I just read this on their web site. Apparently "Jude Osborn" has uncovered our secret plans to ruin his sons Lego playtime.

I thought the "two or three dozen" "vaguely feminine" exmembers who come to this site might be interested in reading this.

(repost from

Global Domination Through Deviant Lego Men

By Jude Osborn (a.k.a Kevin Kanwayte)

Apparently my son Kevin Junior is an evil, menacing 4-year-old villain. Why? Because from what I’ve heard, somewhere out there are maybe two or three dozen brave hostile ex-member men and women who will stop at nothing to foil his sinister plans for world domination through playing with cars and running around with Spiderman underwear on his head.

If he were old enough I imagine Kevin would have a thin, curly, evil mustache. If his head was large enough I guess he’d sport a tall, black, evil top hat. And most importantly, he might regularly let loose a long, evil cackle, except that he’s too busy moisturizing the air with car noises. What a chilling picture of pure evil.

But do not cower in fear, good citizens! You can sleep in peace knowing that the self-styled forces of good are at work to bring to justice the forces of apparent evil. All over the world are intrepid heroes, sitting behind computer desks, feverishly typing web site posts with titles like “Let’s #$%!@ those @#)$& retarded Family !@*(&^#$^ for making me mop floors when I was 11!” Their unforgettable name: “Team Apostate!”“Valiance and selflessness” - that’s their motto!

Team Apostate: the picture of valiance in the face of the omnipresent threat of 3 and a half foot tall “mini me” Family villains like Kevin. When will the villain and his psychotic sidekicks, “Daddy and Mommy” strike next? When will they launch an attack at the heart of modern society with unfathomably heinous acts of evil, such as “having pancakes for breakfast” or “reading Bible stories” or “making hideous play-dough aliens with long, slimy tongues"?

Team Apostate: The picture of “selflessness” in their pursuit of justice, as they cast aside the unnecessary frills of life, such as “living constructive lives” and “doing happy things".

“Team Apostate: Valiance and %^%!$ selflessness! Hooah!”

As cunning and shrewd as Kevin Junior and his cohorts may be, Team Apostate has the wits to foil every plan of evil. It is their unmatched intelligence that will ultimately bring Kevin’s works of evil zoo visits and bubble baths to a dramatic, grinding halt. Only then can the world breathe a sigh of relief.

“First we must start by striking at the foundation of his evil empire", proclaims noble Team Apostate member Captain Dimwit, dressed in pink spats, and holding his “mighty hammer of justice” (which oddly enough is actually a small plastic pooper scooper). “We must destroy his financial base of power by defaming the missionary foundations and organizations that support his slaves!”

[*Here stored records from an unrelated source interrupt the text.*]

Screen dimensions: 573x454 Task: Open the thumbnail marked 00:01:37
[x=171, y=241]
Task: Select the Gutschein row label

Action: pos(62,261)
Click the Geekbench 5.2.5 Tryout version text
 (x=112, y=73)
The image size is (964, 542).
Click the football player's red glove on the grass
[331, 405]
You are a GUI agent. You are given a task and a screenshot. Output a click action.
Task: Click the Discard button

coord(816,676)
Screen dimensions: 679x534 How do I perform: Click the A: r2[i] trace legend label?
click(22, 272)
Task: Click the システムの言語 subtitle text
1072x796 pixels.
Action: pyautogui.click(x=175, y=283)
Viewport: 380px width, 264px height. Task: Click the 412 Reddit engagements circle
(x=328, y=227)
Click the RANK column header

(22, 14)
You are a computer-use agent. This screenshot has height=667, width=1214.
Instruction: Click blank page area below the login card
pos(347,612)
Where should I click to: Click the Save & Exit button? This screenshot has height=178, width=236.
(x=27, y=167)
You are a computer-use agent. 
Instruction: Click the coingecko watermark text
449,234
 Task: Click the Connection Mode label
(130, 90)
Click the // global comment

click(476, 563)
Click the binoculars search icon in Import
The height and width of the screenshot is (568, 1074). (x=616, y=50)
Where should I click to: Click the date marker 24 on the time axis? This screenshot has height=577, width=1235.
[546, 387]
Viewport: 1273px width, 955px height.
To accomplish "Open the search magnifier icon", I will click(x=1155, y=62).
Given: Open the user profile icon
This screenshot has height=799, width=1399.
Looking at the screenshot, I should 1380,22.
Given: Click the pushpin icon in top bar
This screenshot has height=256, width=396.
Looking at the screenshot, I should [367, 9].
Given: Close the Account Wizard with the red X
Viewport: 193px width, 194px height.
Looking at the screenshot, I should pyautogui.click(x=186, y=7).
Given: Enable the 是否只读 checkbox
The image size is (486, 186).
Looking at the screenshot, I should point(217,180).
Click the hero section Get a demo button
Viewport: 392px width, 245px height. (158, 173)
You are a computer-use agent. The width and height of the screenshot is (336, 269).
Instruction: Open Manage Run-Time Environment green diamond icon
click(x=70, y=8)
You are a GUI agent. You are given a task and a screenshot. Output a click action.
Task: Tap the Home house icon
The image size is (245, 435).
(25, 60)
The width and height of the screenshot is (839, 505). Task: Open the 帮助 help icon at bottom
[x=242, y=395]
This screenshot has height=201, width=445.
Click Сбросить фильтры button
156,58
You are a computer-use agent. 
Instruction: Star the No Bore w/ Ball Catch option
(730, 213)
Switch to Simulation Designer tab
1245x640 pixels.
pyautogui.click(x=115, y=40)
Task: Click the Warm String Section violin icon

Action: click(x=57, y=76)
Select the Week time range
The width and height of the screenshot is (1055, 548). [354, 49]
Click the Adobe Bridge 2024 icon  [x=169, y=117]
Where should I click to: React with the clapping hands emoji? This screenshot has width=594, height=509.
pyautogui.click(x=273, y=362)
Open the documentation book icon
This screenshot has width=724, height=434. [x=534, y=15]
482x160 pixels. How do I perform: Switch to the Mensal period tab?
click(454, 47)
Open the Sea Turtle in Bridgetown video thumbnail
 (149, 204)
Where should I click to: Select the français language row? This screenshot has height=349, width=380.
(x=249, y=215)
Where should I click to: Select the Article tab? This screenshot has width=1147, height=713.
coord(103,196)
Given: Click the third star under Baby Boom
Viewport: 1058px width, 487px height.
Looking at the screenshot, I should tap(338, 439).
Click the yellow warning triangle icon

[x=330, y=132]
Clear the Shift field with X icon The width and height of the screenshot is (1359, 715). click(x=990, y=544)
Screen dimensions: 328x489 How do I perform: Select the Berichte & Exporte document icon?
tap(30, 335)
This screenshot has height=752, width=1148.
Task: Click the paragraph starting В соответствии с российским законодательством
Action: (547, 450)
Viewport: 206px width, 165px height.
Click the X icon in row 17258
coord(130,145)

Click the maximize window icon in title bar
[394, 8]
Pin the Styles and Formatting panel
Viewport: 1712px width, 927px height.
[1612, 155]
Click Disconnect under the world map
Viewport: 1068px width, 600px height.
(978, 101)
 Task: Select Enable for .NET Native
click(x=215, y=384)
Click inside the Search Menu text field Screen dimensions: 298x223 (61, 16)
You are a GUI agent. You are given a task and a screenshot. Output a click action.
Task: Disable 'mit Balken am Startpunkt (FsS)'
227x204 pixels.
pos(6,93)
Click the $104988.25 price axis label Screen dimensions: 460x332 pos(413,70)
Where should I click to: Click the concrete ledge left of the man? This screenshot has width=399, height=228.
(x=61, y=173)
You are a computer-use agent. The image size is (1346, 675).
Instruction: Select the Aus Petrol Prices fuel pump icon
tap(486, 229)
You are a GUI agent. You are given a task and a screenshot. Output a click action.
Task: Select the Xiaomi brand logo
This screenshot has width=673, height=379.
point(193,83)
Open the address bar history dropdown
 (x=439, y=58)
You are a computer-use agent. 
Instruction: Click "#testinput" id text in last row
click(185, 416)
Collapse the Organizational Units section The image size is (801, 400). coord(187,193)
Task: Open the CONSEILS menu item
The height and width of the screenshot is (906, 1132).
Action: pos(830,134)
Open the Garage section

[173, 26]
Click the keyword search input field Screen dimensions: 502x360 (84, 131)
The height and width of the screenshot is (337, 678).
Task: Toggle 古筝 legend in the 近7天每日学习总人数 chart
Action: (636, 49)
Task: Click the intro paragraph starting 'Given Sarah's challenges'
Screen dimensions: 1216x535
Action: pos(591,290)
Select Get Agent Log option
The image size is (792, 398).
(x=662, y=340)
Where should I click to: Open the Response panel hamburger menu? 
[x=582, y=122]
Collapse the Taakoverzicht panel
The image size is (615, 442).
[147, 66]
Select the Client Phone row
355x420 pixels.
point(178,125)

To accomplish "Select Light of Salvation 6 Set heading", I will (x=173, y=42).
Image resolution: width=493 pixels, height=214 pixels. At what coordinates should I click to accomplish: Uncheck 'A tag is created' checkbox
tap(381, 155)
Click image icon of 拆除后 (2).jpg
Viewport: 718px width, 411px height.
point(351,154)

Captain Dimwit tilts his superhuman head, raises a superhuman eyebrow and lifts his “Hammer of Justice” in the air as if to bring it down upon the anvil with a mighty “splat". “We now know that these organizations and foundations funnel a whopping sum of $0.00 to the leadership of Kevin’s empire of crime and peanut butter balls, and this insanity must be stopped!”

He continues: “So, if you’re a missionary home on a poor, far flung field relying on support from these foundations of evil, rest assured that thanks to Team Apostate you may soon be free! Free from the tight grip of their dreadful financial support! Free to dig for drinking water and harvest strips of tree bark for nourishment!”

“Team Apostate: @#!& valiance and selflessness! Hooah!”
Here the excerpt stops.